All in all, a lovely evening spent with friends, fans, and new acquaintances, all enthusiastically in love with books.


Monday, November 27, 2006

Target Practice


Someone took a shot at me today while I was driving over to run my mother to the pharmacy. I wasn’t hurt and my car only got a little ding—I think the weapon of choice was “just” a pellet gun. But the incident has put me in a foul mood. You see, four cats in my mother’s neighborhood have been shot in the last couple of weeks. That’s the reason I reported the incident to the police (an act of civic responsibility that wiped out what was left of an already pretty wasted day). I wish I could say the police sounded concerned and determined to find the culprit, but, well, this is post-Katrina New Orleans, where not too long ago the police found a woman’s head in a saucepan on a stove. So what’s to get excited about a pellet gun, right?

It’s not the ding in my car that has me riled. It’s the realization that somewhere out there some irresponsible parent’s nasty, twisted kid is killing people’s harmless, beloved pets. What fun. Oh, look; there’s a lady in a VW. Let me take a shot at her, too.

I’ve found myself fantasizing about what I’d like to do to both that kid and his parent. And that's kinda scary, because it makes me realize that maybe I'm a bit nasty and twisted myself.

Monday, November 20, 2006

Dealing with Katrina's Leavings


I’m spending the day bleaching ironstone and china. In other parts of the world, people bleach clothes and gut fish. Here in post-Katrina New Orleans, we gut houses and bleach just about anything we hope we can salvage.

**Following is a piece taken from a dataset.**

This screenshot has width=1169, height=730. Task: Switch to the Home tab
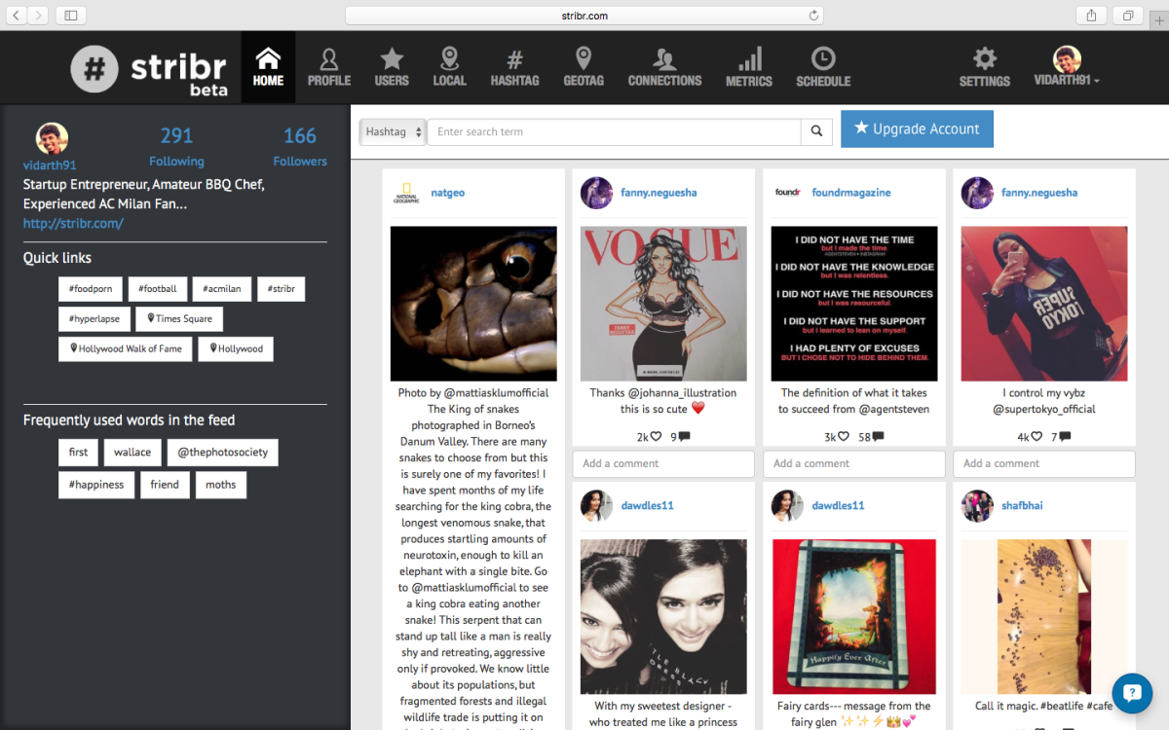point(268,66)
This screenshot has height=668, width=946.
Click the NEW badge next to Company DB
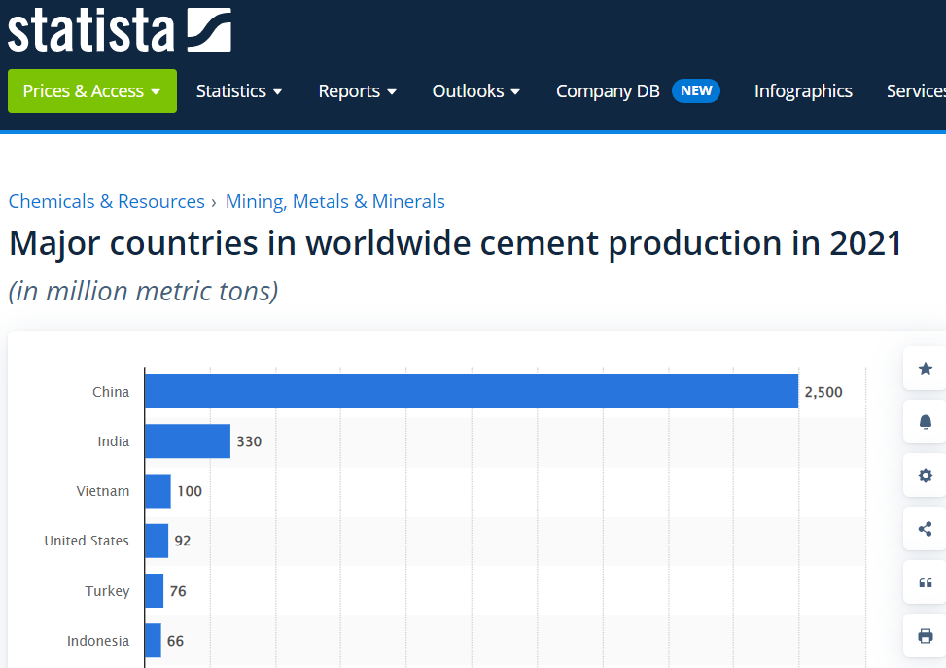point(696,89)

It started on the weekend. Determined to have Thanksgiving dinner in my own house, I realized I needed to first make the dining room habitable. That meant screwing the chair seats back on the restored dining room chairs, getting the tools off the buffet (also restored), washing and ironing and putting away tablecloths, unpacking and washing and putting away plastic bins full of the silver, china, and crystal that was all, thankfully, above Katrina’s waterline.

That’s when I found them: two boxes stacked in the corner and labeled: “Steve’s Ironstone and Grandma’s china teacups, washed post-Katrina but not sterilized.” Oh, dear.

These are the items, too precious to throw away, that I salvaged from the bottom of my Australian kitchen dresser and the bottom of the kitchen cupboards. At the time, I washed them in cold water (we had no hot water heater), wrapped them in paper, and put them away to deal with later. This is later.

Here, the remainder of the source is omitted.